**Tekstfragment:**
************

Benut bij de versnelde woningbouw de kansen voor de openbare ruimte

donderdag 11 december 2025

Wendy van Kessel kijkt als stedenbouwkundige met een scherpe, maar vooral betrokken blik naar de manier waarop we onze leefomgeving vormgeven. In haar werk ziet ze dagelijks hoe politieke ambities voor snelle woningbouw botsen met de behoefte aan ruimte om te spelen, te sporten en elkaar te ontmoeten. In deze column verkent ze waarom juist nú, in een tijd van hoge bouwdruk, de kansen voor een gezondere en beweegvriendelijke leefomgeving binnen handbereik liggen - mits we bereid zijn verder te kijken dan alleen aantallen woningen.
 

Het bouwen van woningen staat hoog op de politieke agenda. De ontwerpnota Ruimte speelt daarop in door nieuwe woningbouwlocaties aan te wijzen. De woningnood is natuurlijk nijpend, maar in de haast om zoveel mogelijk woningen toe te voegen, dreigt de kwaliteit van de leefomgeving ondergeschoven te raken. 

De discussie over beweegvriendelijke openbare ruimte, goede sportvoorzieningen en voldoende ruimte voor ontmoeting leeft binnen het vakgebied, maar politiek gezien is er de afgelopen jaren juist op bezuinigd. Toch zijn er mogelijkheden. Juist nu er nieuwe locaties worden ontwikkeld, ligt er een kans om het goed te doen. Door bijvoorbeeld parkeernormen te herzien en klimaatadaptieve maatregelen te koppelen aan speelaanleidingen, ontstaat ruimte voor een flexibele en bovenal inspirerende inrichting van de openbare ruimte.

************

Gegevens uit een verzameling:
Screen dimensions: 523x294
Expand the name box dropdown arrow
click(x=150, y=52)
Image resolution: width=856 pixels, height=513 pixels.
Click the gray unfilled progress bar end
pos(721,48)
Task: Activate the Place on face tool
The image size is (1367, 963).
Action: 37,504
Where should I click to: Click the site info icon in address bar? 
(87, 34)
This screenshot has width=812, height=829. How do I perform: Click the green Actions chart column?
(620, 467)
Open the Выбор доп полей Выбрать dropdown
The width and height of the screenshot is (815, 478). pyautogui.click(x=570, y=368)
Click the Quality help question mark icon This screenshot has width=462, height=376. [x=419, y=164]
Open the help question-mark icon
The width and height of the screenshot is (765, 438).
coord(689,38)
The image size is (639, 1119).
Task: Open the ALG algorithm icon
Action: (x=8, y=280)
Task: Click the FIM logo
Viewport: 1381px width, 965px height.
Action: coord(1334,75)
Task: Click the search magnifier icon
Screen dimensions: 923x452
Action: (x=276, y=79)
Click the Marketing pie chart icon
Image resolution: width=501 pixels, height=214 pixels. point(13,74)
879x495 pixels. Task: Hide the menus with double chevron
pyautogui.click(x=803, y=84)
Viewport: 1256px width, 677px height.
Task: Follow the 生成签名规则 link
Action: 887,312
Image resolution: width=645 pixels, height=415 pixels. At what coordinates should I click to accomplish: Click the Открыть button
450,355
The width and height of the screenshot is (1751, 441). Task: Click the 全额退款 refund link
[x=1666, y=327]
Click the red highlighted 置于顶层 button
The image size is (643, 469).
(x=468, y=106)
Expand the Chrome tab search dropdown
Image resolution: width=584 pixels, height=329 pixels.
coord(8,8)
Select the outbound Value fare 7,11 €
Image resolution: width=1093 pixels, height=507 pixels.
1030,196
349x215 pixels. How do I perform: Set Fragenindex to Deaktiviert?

************

**Uit te voeren:**
a: Kloppen deze uitspraken volgens de column over woningbouw en openbare ruimte? Geef bij elke uitspraak ja of nee, met de woorden uit de column die de doorslag geven, letterlijk geciteerd.
(i) De ontwerpnota Ruimte wijst nieuwe woningbouwlocaties aan.
(ii) De politiek heeft de afgelopen jaren meer geld uitgetrokken voor beweegvriendelijke openbare ruimte.
(iii) Het herzien van parkeernormen wordt genoemd als manier om ruimte te winnen voor de inrichting van de openbare ruimte.
b: Breid de column over woningbouw en openbare ruimte uit met een vervolg dat direct aansluit op de laatste zin.

**Antwoorden:**
a:
(i) Ja: "De ontwerpnota Ruimte speelt daarop in door nieuwe woningbouwlocaties aan te wijzen."
(ii) Nee: "maar politiek gezien is er de afgelopen jaren juist op bezuinigd."
(iii) Ja: "Door bijvoorbeeld parkeernormen te herzien en klimaatadaptieve maatregelen te koppelen aan speelaanleidingen, ontstaat ruimte voor een flexibele en bovenal inspirerende inrichting van de openbare ruimte."

b:
Helaas lijkt de discussie de andere kant op kantelen: de focus ligt op aantallen woningen, niet op kwaliteit van de leefomgeving. De financiële prikkels zijn scheef verdeeld: woningbouw levert geld op, sport en openbare ruimte kosten geld. Zo verdwijnt de beweegvriendelijke omgeving al snel uit beeld. We hebben eerder gezien waar dat toe kan leiden. In een aantal Vinexwijken is de openbare ruimte op orde, in andere van deze wijken monotoon en leeg. Kinderen spelen er niet, wat weer leidt tot achterstallig onderhoud en verarming van de buurt. Dat mogen we niet nog eens laten gebeuren. 

We weten allang hoe een beweegvriendelijke wijk eruitziet, en er zijn genoeg inspirerende voorbeelden. Maar de sleutel ligt bij samenwerking: laat sport, spelen en het sociale domein vanaf het begin meedenken bij gebiedsontwikkeling. Verbind de geldstromen tussen het fysieke en sociale domein. En zorg als gemeente voor een visie: hoe ziet de toekomst van het gebruik van de openbare ruimte eruit? Hoe kan die bijdragen aan een prettige woonomgeving, in je directe leefomgeving maar ook op gemeentelijke schaal? 

Sommige gemeenten doen dit goed. Tilburg en Zwolle bijvoorbeeld, waar wijkwethouders verantwoordelijk zijn voor de hele wijk - van verkeer tot welzijn. Zo ontstaat vanzelf meer samenhang. Ook Utrecht, Veenendaal, Amsterdam en Den Haag laten zien dat het kan: met barcodes, puntensystemen en integrale visies waarin bewegen en ontmoeten onderdeel zijn van de planvorming. 

De nieuwe Omgevingswet biedt bovendien meer sturingsmogelijkheden dan veel gemeenten beseffen. Het vraagt wel om politieke wil. Als we slimme combinaties maken - bijvoorbeeld waterberging combineren met speelplekken - versterken we elkaar in plaats van dat we concurreren om de ruimte. 

Versnelde woningbouw hoeft dus geen bedreiging te zijn. Het kan juist een kans zijn om opnieuw te denken over de inrichting van Nederland. Maar dan moeten we wel durven sturen op kwaliteit. Want bouwen is belangrijk, maar goed wonen kan alleen met een gezonde leefomgeving.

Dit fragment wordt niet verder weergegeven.